NUEVA YORK – El reciente fallecimiento de Norman Borlaug nos brinda una ocasión oportuna para reflexionar sobre los valores básicos y nuestro sistema económico. Borlaug recibió el Premio Nobel por su trabajo en pos de una "revolución verde", que salvó a cientos de millones de personas del hambre y cambió el paisaje económico mundial.

Antes de Borlaug, el planeta enfrentaba la amenaza de una pesadilla malthusiana: una creciente población en el mundo en desarrollo y alimentos insuficientes para sostenerla. Piénsese en el trauma que habría sufrido un país como India si su población de quinientos millones apenas hubiera podido alimentarse, al tiempo que se duplicaba. Antes de la revolución verde, el Premio Nobel Gunnar Myrdal predecía un sombrío futuro para un continente asiático sumido en la pobreza. En lugar de ello, se ha convertido en un motor económico.
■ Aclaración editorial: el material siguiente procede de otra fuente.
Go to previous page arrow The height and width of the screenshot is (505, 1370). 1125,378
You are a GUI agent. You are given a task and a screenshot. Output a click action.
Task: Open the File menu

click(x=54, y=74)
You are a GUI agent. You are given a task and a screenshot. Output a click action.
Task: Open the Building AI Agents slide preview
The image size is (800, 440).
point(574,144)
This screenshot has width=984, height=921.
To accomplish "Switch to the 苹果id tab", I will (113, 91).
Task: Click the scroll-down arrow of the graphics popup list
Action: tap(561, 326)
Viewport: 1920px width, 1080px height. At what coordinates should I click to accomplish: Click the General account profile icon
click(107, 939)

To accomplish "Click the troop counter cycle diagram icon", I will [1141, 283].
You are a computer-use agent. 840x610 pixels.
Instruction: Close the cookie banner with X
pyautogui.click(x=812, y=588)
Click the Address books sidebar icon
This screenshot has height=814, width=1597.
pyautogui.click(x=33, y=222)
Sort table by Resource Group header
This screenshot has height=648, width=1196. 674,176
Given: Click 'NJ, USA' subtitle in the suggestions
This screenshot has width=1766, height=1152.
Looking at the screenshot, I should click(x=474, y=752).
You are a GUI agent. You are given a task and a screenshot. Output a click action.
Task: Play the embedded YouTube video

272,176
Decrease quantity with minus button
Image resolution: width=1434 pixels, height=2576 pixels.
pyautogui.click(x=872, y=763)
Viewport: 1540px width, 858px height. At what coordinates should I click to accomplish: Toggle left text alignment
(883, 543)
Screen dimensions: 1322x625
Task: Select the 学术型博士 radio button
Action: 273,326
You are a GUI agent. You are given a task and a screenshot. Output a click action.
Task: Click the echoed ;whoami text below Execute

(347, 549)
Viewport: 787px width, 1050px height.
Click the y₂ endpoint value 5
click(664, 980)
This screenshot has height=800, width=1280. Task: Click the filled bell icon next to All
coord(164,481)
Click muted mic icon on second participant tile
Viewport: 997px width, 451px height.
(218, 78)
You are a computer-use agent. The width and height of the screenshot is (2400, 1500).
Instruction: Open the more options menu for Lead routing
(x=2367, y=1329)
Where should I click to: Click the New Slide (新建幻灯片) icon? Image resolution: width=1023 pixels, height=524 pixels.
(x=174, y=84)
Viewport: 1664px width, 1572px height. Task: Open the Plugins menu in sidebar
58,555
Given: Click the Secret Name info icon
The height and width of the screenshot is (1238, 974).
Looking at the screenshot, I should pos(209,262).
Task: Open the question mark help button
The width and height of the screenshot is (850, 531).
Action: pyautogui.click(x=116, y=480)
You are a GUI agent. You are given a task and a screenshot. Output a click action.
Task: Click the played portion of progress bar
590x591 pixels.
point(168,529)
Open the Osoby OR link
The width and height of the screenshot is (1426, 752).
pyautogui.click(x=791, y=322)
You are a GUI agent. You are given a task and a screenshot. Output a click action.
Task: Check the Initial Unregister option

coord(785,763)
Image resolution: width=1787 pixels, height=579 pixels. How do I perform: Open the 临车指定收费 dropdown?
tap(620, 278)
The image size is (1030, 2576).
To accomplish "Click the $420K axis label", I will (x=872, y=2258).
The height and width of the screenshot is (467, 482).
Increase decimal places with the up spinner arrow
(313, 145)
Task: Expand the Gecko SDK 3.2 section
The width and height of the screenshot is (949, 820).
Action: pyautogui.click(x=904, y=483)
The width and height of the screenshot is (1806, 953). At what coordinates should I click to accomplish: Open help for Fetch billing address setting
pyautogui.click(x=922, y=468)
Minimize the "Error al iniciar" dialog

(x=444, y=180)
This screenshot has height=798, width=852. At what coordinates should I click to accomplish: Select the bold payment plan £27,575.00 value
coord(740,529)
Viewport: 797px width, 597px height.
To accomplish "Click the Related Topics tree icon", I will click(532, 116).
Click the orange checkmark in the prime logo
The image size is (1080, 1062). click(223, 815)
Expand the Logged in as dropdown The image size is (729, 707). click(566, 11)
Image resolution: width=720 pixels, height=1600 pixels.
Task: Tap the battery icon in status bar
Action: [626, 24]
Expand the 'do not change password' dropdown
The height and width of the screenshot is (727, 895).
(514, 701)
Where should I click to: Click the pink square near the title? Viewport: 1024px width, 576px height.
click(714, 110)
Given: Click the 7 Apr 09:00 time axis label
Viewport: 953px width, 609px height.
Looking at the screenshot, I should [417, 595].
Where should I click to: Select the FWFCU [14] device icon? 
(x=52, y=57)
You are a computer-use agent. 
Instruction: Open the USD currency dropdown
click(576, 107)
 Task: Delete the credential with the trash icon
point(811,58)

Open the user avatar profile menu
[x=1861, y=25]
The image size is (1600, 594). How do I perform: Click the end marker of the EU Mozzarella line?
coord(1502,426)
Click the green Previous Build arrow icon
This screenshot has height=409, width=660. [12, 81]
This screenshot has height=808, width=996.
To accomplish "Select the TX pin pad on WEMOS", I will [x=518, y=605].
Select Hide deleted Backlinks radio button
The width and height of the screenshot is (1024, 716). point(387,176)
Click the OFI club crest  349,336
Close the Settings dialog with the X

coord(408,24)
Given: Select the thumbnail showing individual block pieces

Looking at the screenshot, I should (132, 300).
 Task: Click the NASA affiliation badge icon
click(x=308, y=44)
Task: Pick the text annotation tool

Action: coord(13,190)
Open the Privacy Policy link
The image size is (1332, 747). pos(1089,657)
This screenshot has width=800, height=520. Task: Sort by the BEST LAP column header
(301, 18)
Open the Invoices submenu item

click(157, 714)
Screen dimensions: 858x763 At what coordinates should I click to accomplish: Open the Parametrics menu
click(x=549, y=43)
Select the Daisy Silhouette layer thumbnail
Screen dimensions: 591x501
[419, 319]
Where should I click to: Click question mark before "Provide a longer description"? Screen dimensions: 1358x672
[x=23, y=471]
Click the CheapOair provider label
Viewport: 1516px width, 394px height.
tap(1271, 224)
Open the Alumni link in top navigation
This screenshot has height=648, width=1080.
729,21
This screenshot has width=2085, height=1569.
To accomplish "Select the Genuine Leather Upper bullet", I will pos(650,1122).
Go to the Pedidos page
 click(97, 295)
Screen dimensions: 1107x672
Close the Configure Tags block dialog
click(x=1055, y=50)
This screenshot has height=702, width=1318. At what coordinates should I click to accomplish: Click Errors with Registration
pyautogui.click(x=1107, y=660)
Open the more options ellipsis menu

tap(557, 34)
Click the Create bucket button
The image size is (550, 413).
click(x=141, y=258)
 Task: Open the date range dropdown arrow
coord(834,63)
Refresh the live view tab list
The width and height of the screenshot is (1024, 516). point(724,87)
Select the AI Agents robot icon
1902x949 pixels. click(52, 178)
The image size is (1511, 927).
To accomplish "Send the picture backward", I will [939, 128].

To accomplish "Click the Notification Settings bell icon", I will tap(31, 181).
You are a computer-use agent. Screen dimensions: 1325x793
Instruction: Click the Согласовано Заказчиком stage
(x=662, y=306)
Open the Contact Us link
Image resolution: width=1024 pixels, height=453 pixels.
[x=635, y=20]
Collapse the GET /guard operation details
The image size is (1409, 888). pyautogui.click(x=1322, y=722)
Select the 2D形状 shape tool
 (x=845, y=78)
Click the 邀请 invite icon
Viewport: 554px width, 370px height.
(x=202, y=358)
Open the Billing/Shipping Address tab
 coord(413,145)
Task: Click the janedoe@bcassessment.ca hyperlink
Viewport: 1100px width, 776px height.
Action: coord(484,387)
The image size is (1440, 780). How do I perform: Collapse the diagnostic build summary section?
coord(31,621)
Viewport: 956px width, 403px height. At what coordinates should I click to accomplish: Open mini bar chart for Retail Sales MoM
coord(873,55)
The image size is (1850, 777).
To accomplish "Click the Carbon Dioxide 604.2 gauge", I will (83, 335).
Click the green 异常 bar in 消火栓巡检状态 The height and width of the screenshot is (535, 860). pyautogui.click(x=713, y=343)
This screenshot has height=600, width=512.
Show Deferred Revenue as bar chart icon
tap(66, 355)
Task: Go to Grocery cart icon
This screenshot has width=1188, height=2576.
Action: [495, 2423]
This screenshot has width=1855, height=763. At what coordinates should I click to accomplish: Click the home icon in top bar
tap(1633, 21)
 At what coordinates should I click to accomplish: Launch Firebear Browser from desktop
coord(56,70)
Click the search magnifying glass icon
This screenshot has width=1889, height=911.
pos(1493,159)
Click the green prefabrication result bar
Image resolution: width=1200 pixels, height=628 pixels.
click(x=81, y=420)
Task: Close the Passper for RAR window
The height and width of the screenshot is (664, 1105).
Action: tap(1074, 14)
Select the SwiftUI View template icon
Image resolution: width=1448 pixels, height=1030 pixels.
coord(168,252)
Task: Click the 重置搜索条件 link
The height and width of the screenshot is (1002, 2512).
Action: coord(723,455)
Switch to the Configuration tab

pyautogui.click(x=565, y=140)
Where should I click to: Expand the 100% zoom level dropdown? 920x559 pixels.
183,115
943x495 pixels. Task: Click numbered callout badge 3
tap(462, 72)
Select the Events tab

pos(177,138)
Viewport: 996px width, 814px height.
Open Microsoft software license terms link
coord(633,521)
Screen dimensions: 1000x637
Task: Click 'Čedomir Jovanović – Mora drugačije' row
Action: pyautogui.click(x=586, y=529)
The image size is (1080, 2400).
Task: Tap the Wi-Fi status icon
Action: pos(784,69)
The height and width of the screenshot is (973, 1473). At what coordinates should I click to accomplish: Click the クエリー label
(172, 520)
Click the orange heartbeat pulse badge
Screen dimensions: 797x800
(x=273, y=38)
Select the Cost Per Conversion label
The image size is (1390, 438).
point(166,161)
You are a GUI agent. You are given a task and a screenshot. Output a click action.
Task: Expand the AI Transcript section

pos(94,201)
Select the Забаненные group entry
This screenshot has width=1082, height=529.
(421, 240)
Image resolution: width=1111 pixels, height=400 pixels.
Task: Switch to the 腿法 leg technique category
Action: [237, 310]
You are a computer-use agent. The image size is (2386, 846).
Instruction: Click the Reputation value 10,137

De manera similar, la renovada y bienvenida determinación de África de combatir el hambre debería ser un testimonio vivo del legado de Borlaug. El hecho de que la revolución verde nunca llegara al continente más pobre del mundo, donde la productividad agrícola es apenas un tercio de la de Asia, sugiere que hay allí amplio margen de mejora.

Por supuesto, la revolución verde puede resultar siendo sólo un respiro temporal. El aumento de los precios de los alimentos antes de la crisis financiera global sirvió de advertencia, así como la desaceleración del crecimiento de la productividad agrícola. Por ejemplo, el sector agrícola indio ha quedado a la retaguardia de su dinámica economía, viviendo a contrarreloj, ya que los niveles de agua superficial -de los que gran parte del país depende- están disminuyendo rápidamente.